José Martí, gran prócer de la independencia cubana, dejó una frase cuya vigencia trasciende las fronteras y las épocas: “la patria no existe sin el amor de sus hijos”. Y también advirtió que “la patria es dicha, dolor y cielo de todos y no feudo ni capellanía de nadie”.
Pero quizá una de sus reflexiones más profundas sea esta: “La patria es ara, no pedestal”.
A 205 años de nuestra independencia, esas palabras deberían obligarnos a formular preguntas incómodas pero necesarias: ¿qué significa hoy amar a El Salvador? ¿Qué patria estamos construyendo? ¿Qué hacemos individual y colectivamente para mejorarla? ¿Y qué país estamos dejando a nuestros hijos?
Los caminos hacia el progreso y el desarrollo han sido sinuosos porque demasiadas veces los salvadoreños hemos sido conducidos por proyectos políticos presentados como soluciones definitivas y que terminaron dejando nuevas divisiones, frustraciones y problemas. Y también hemos sufrido las locuras de las guerras y la violencia incontrolable de bandas criminales que hasta hace unos meses controlaban nuestra vida cotidiana.
De esa historia también debemos aprender.
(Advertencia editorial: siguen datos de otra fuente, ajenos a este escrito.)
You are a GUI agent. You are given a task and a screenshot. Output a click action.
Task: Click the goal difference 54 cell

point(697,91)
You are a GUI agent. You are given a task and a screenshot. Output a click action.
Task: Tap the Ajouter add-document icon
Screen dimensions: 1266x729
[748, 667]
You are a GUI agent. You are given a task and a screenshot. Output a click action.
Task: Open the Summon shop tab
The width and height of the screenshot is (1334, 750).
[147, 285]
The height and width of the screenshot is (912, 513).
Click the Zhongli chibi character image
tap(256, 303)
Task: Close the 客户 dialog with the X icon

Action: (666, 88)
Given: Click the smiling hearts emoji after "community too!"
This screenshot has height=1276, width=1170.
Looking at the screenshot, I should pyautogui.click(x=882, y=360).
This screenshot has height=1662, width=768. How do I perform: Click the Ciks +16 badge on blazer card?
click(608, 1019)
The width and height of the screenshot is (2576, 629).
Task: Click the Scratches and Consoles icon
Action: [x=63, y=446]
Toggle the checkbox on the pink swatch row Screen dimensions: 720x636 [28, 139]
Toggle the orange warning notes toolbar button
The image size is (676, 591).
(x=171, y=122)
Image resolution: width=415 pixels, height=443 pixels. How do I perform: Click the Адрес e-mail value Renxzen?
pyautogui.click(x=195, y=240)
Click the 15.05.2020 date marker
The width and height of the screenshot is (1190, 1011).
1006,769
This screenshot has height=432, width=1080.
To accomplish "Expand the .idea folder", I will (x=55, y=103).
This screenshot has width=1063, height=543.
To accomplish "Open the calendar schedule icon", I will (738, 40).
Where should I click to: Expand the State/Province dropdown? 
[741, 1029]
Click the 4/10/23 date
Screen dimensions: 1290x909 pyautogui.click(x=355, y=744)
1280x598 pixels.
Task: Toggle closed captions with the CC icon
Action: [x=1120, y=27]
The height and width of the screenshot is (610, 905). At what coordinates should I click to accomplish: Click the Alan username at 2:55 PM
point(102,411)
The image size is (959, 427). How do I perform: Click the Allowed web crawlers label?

Los salvadoreños hemos demostrado una extraordinaria capacidad para superar adversidades. Nos hemos levantado después de terremotos, guerras, crisis económicas, violencia y profundas fracturas sociales. Hemos sabido reconstruir lo destruido y buscar nuevos caminos cuando la incertidumbre parecía imponerse. Esa fortaleza es también parte de nuestra identidad nacional y constituye una razón legítima para sentir orgullo.
El Mes Patrio debe servirnos para recordar de dónde venimos, pero principalmente para preguntarnos hacia dónde queremos ir. El gran desafío sigue siendo construir un El Salvador donde podamos convivir pese a nuestras diferencias; donde nadie sea excluido por pensar distinto; donde las instituciones estén al servicio del ciudadano; donde la libertad y la paz sean realidades cotidianas y no solamente palabras repetidas cada septiembre.